The arytenoid cartilages sit on the posterosuperior surface of the cricoid lamina. They are pyramid-shaped and their vocal processes provide the posterior attachment for the vocal ligaments. During laryngoscopy, the arytenoids appear as two rounded posterior prominences ('arytenoid knobs') and are the first structures identified in establishing the posterior boundary of the glottis. The inter-arytenoid notch between them, and the posterior commissure, are landmarks for assessing the posterior component of the Cormack-Lehane laryngoscopic view.
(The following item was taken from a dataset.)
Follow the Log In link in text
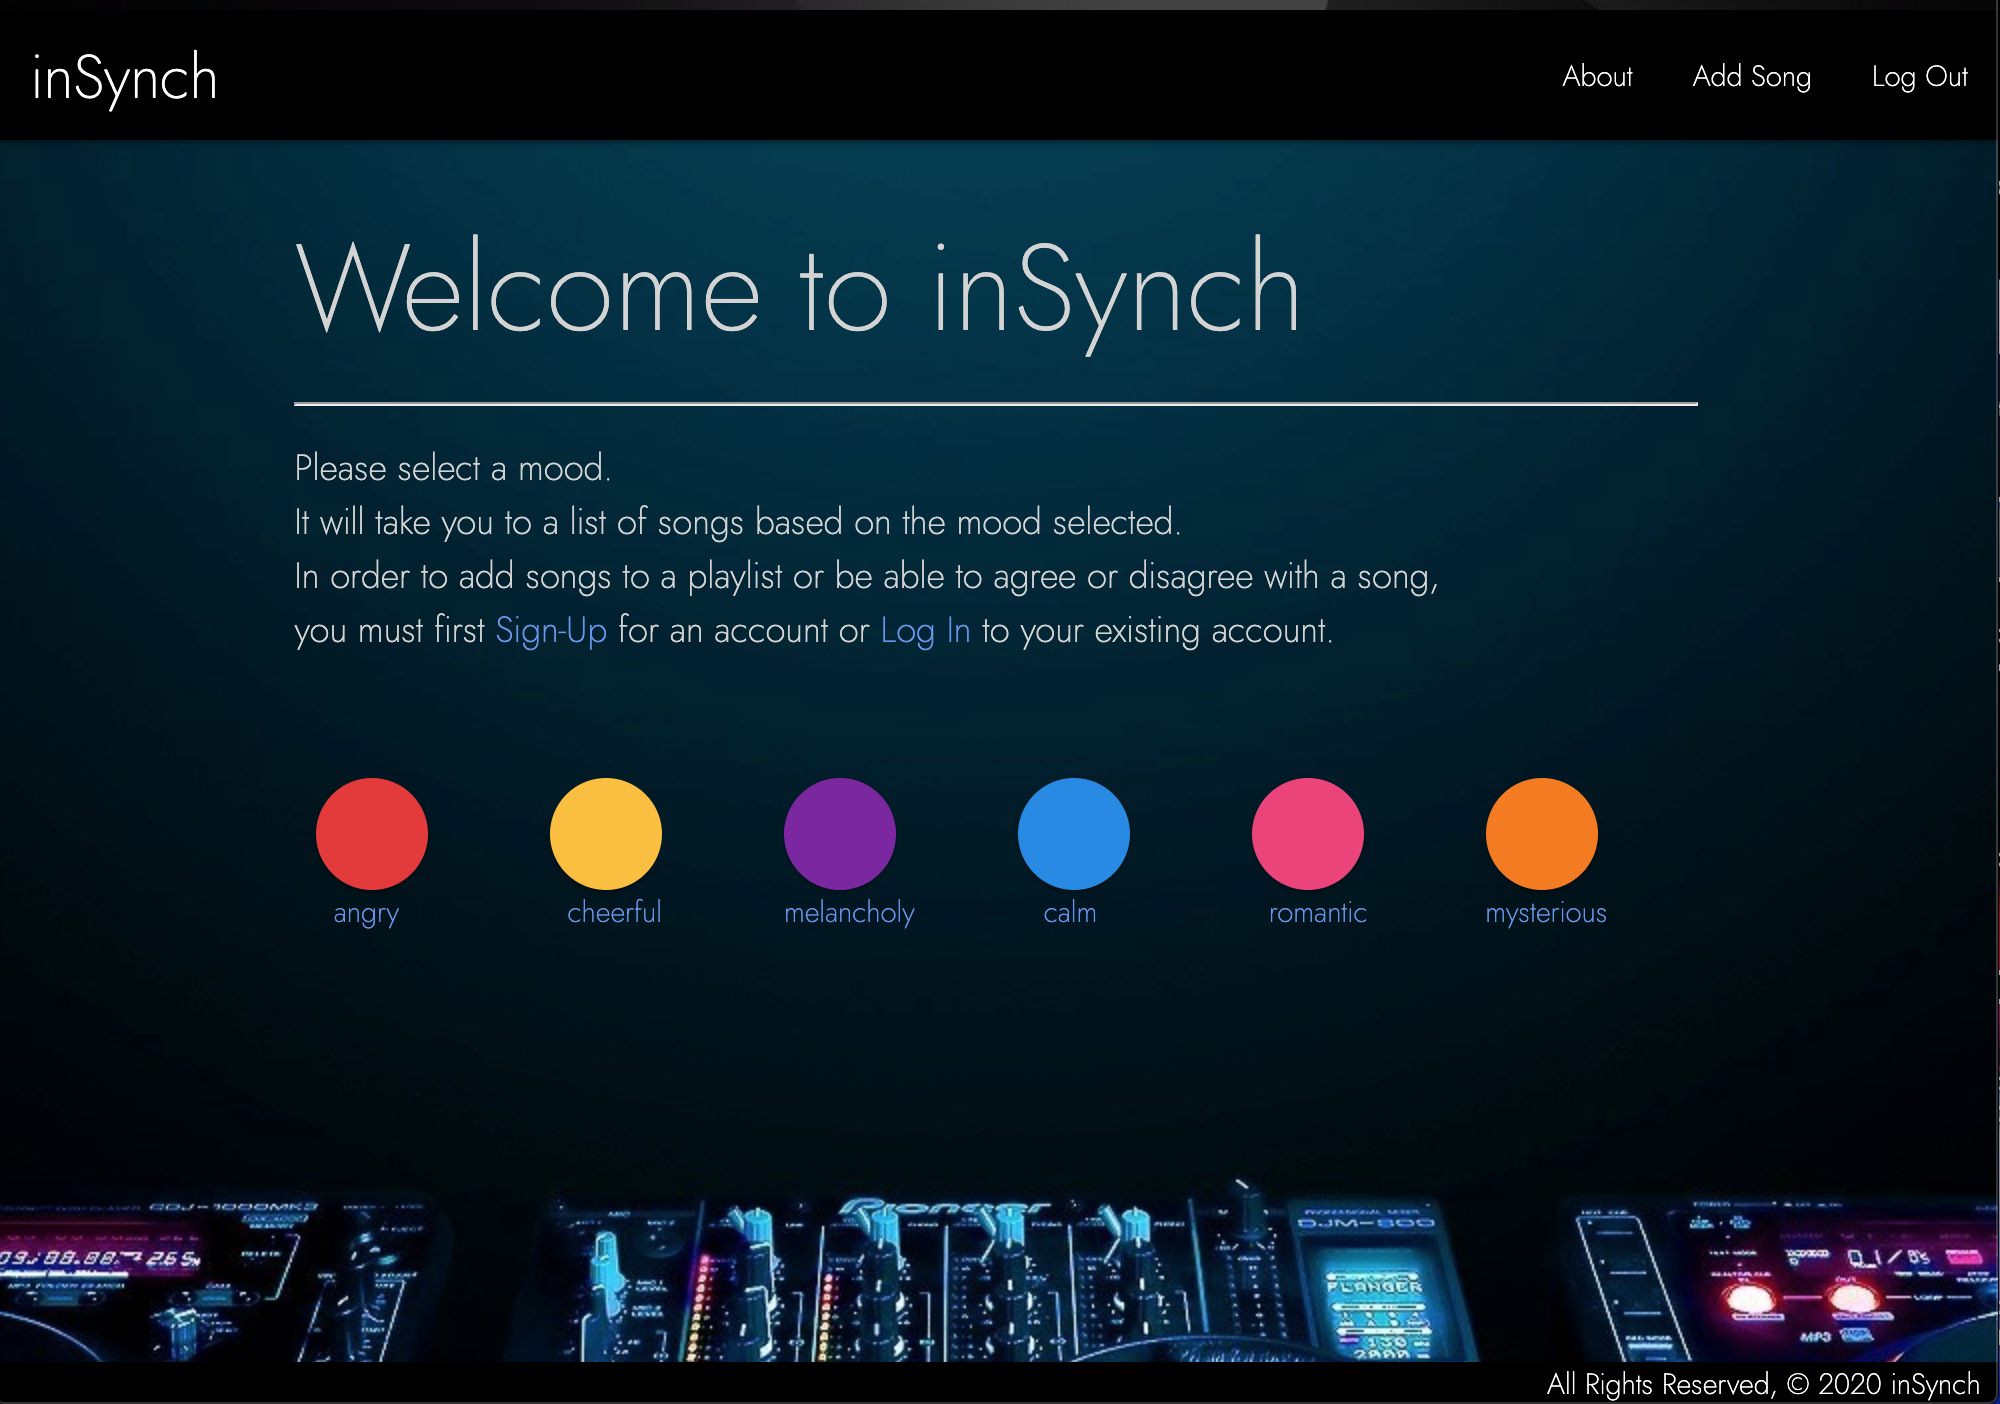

The Trachea and Three-Axis Alignment for Intubation
The trachea begins at the lower border of the cricoid cartilage (C6 vertebral level) and extends approximately 10–12 cm to the carina at the level of the sternal angle (T4–T5). It is composed of 16–20 C-shaped cartilaginous rings (open posteriorly), united by the trachealis muscle — the posterior membranous wall — which abuts the oesophagus. The trachea is not rigid: it is compressed from behind by the oesophagus (distended by a nasogastric tube or food), and its compliance can be altered by external masses (goitre, mediastinal tumours) or intrinsic pathology (tracheomalacia). These considerations are critically important during anaesthetic planning for patients with mediastinal masses — the risk of airway collapse on induction of anaesthesia must be weighed before muscle relaxants are given.
A standard 7.0–7.5 mm internal-diameter endotracheal tube is appropriate for most adult women; 8.0–8.5 mm for adult men. The tube must be advanced beyond the vocal folds to a position where the cuff sits in the subglottic/upper tracheal region, and the tip must be at least 3–4 cm above the carina (to prevent right main bronchus intubation, the right mainstem bronchus being less acutely angled than the left). Clinical confirmation of tracheal tube position includes: auscultation of bilateral breath sounds, waveform capnography (gold standard — sustained end-tidal CO₂ waveform confirms tracheal position; absence indicates oesophageal intubation), direct visualisation through the cords, chest X-ray, and fibreoptic confirmation when indicated.
Three-Axis Alignment in the Sniffing Position
Three-axis alignment is fundamental to understanding why patient positioning matters for intubation. Direct laryngoscopy requires a straight line of sight from the operator's eye through the oral opening, past the tongue, through the oropharynx, past the epiglottis, to the glottis. Three axes exist:
- Oral axis (OA): the direction of the oral opening, perpendicular to the face (vertical when supine)
- Pharyngeal axis (PA): directed posteroinferiorly from the pharynx toward the larynx
- Laryngeal axis (LA): the long axis of the trachea, directed anteroinferiorly
These three axes must be aligned ('superimposed') into a single straight line for direct laryngoscopy. The sniffing position — neck flexion on the thorax (pillow under head, approximately 7–10 cm) combined with atlantoaxial extension (head extended at the atlanto-occipital joint) — achieves this alignment by: (1) flexion aligns the PA and LA, and (2) extension aligns the OA with the combined PA-LA axis. Without adequate positioning, even a skilled laryngoscopist cannot achieve a satisfactory laryngoscopic view.